I think they are looking for commercial opportunities. Can you imagine the sky filled with orbiting billboards?

Note also that this "disco ball" is approximately the same dimensions as a HAARP satellite......!!

Martin get a Load of this  More Space  Junk added in Obiting Earth  Elon Musk adds to the Junk Pile too.  https://au.finance.yahoo.com/news/footage-captured-spacex-launch-sp...

Cheers  John in Australia

Elon is a loony.

I did an article at Uncensored a wee while back on Elon's plan to deliver a pretty red roadster to mars. I hope the Martians have compatible recharge stations

Looks like Samwise Gamgee should have stayed in the shire.

Seriously, makes me wonder if these idiots have any idea what they are doing. I know the whole shenanigans is so compartmentalised that most dont have much of a clue. But it never seems to occur to them that we need the planet for our survival...but the planet definitely does not need us.

Lets all fire more crap out there shall we???

Took 3 attempts for me to load this page just now and I get the strong impression someone or something does not want me to see this , let alone Comment. I kid you not, there were literal 'alien flashing lights' flashing on and off down the right hand side of the page on 2nd attempt at loading.

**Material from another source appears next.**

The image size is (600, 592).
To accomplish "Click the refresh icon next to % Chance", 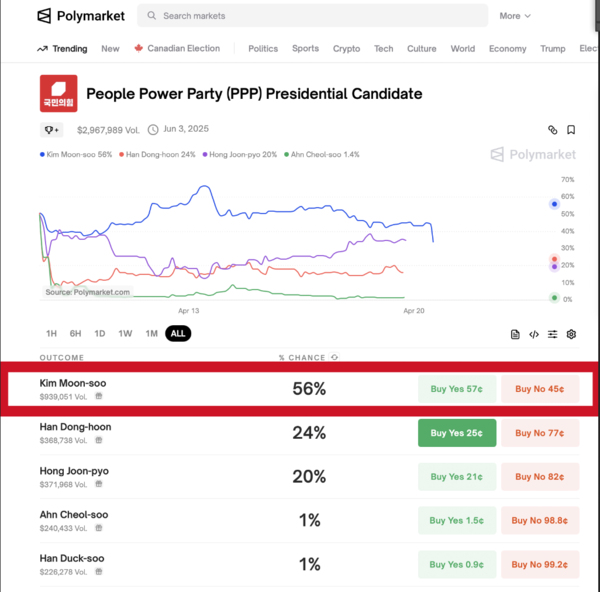I will [x=334, y=357].
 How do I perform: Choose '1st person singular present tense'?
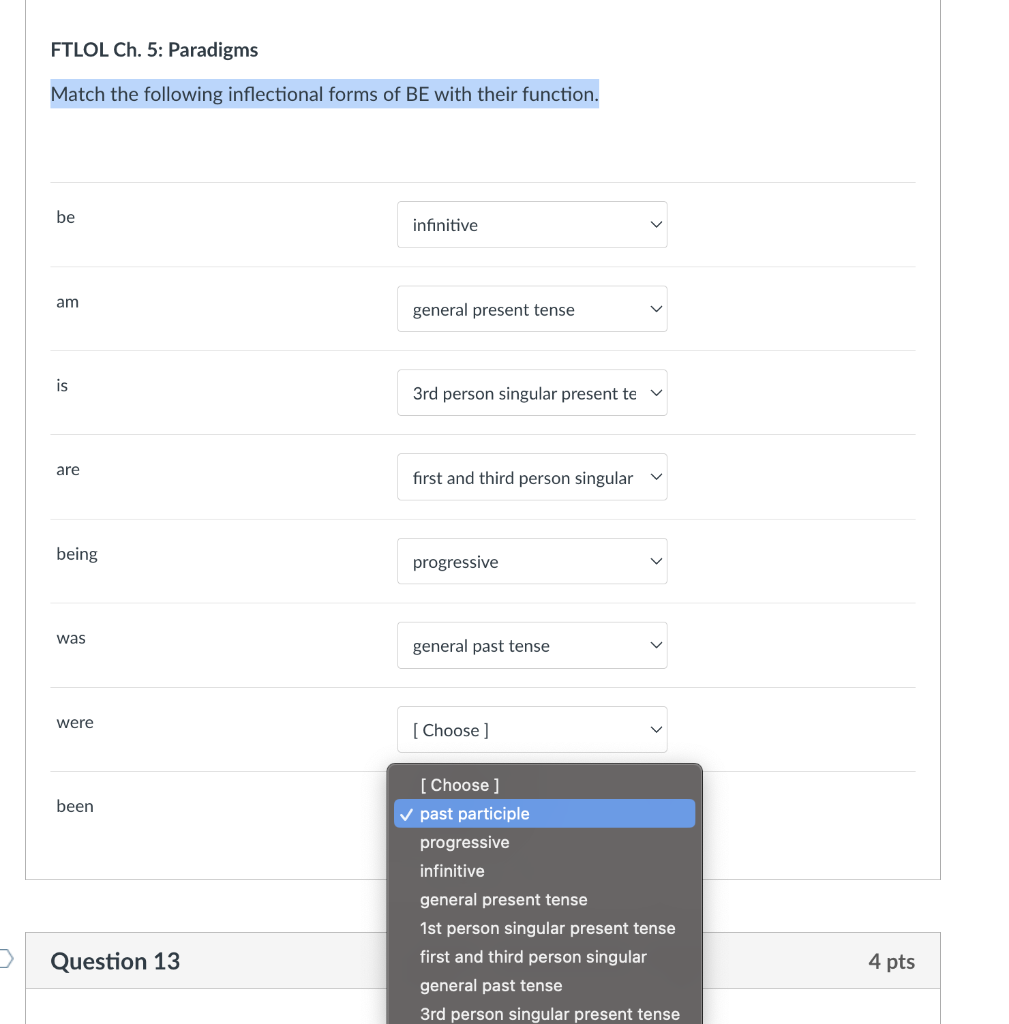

Hmmm  Interesting Cat  like  Ghost inside Ones Computer I wonder  if my Comments will see  Light of Day here without  Flashing Light and Blinking Eyes  and Twitches  on my Eyelids  He he he   Do get same Strange  Light Beams on my Desktop appearing and dissappearing when I was in Canberra now living in Cooma  they have followed me here too, ET Call Home I  wonder.  Maybe Higher Realms  are trying to send us Coded messages or it is MK Ultra  and we are all Zapped out of  our Minds and never Knew it.  John's Musing  in Realms of Fancy.  

If all else Fails  on your Mind and Computer Link  Try Johns Brain Gym 101  Exercise 1  for today.  Never Know may  actually solve one of your Problems plaguing us all these days of Net O Holics and PC  Madness never seen when I  was young in 1960's.  Just  Tried my Idea and it really Works  Ha ha ha believe me when I say I am AMazed  or is that a White Lab Rat trapped inside Ones Mind.